In a sense, the character of Vanko illustrates how unfocused the story is, especially in a time when movies rooted in comic books have consistently begun moving away from simple adventures towards stories that actually mean something.  Although it’s arguably been done before – Batman Returns as a consideration of dual identities and psychological trauma, for example – Nolan’s recent Batman films remain the best examples of the extent it’s possible to dive into interesting comic book characters while touching on broader issues. So, too, did the previous Iron Man, to a lesser extent, even if what it ultimately delivered was irony: a film positioned as anti-militaristic while celebrating a mobile weapons platform and peace through superior technological force.

It is promising, then, that Iron Man 2 begins by confronting this irony with a Senate hearing in which the U.S. military, arguing that the Iron Man armour is a weapon, tries to coerce Stark into giving them the technology. Stark’s counterargument is that the armour is not a weapon, but a defensive system – besides, didn’t he just successfully privatize world peace? Never mind judging for yourself, either through dialogue or events; the movie’s promise is lost amidst Stark’s ego, a demeaned Pepper Pots (chief whining officer of Stark Industries), and the relentlessly inert plot. For all the talk of how Iron Man has altered the balance of power and ushered a new era of relative stability, what little action there is never leaves Los Angeles, except for one scene set in Monaco. When the world, we are told, begins to get nervous as Stark Iron Man disappears and Stark secretly self-destructs, we just have to accept that a single man in a suit really made so much difference to the world order that the U.S. military all but panics without him.

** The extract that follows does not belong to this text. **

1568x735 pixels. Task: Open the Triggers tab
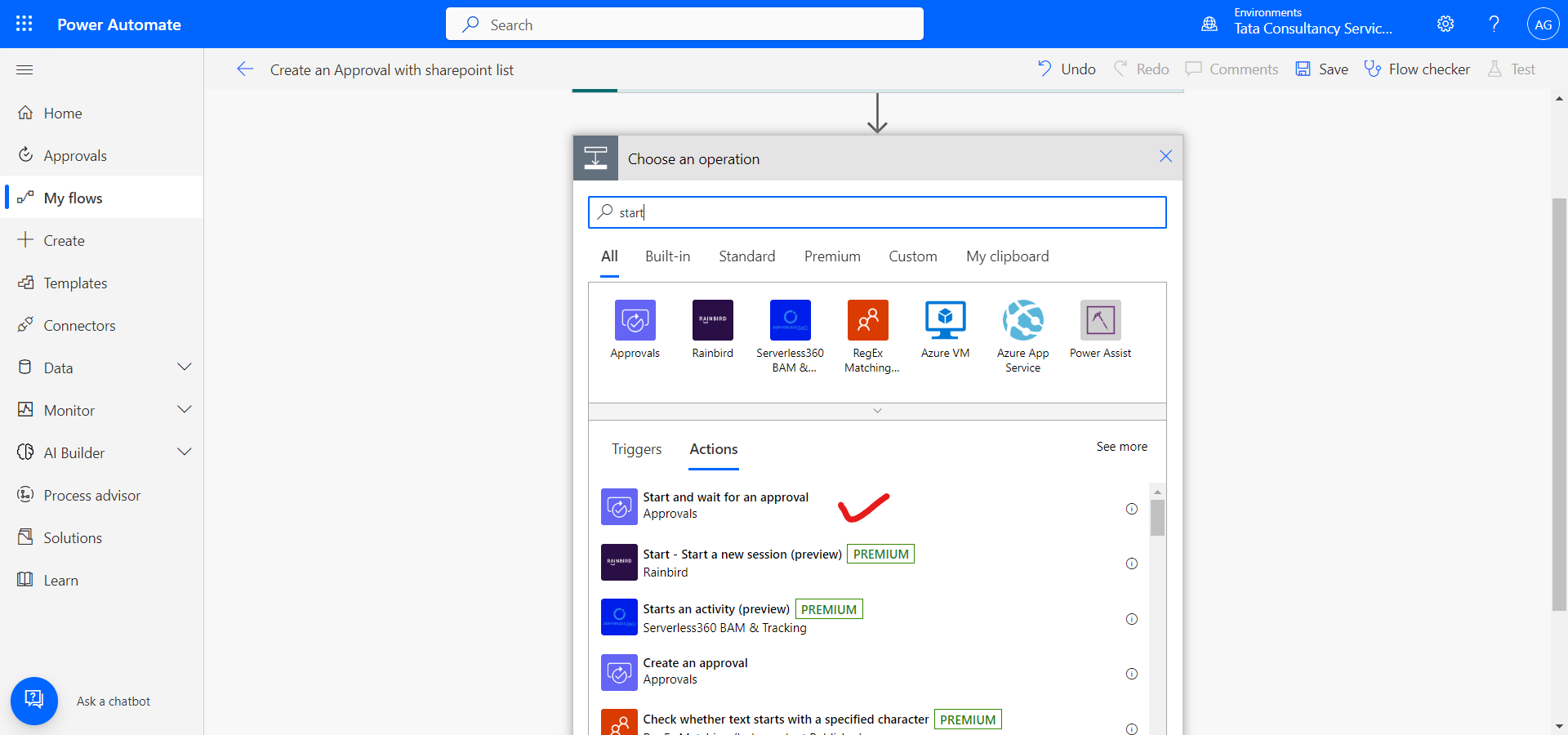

Back to Vanko, then, who enters the scene with the fury of Stark Industries’ unintentional victims. At last, an equal to Stark who can really pick up where the first film trailed and confront the high cost of a privileged life. Except that the script has no real ambition beyond soap opera theatrics. Vanko’s vendetta proves humdrum, nothing more than the jealous resentment of someone who feels cheated out of wealth and glory. The moral of the story: don’t expect political acumen from a movie that doesn’t quite know what to do with itself, but looks good doing it.

Entertainment: * (out of two)

Craft: * (out of two)

Iron Man. Written by Justin Theroux, based on the Marvel comic by Stan Lee, Don Heck, Larry Lieber, Jack Kirby. Directed by Jon Favreau. Starring Robert Downey Jr., Gwyneth Paltrow, Don Cheadler, Samuel L. Jackson, Scarlett Johannson, Mickey Rourke and Sam Rockwell. 124 minutes. PG-13.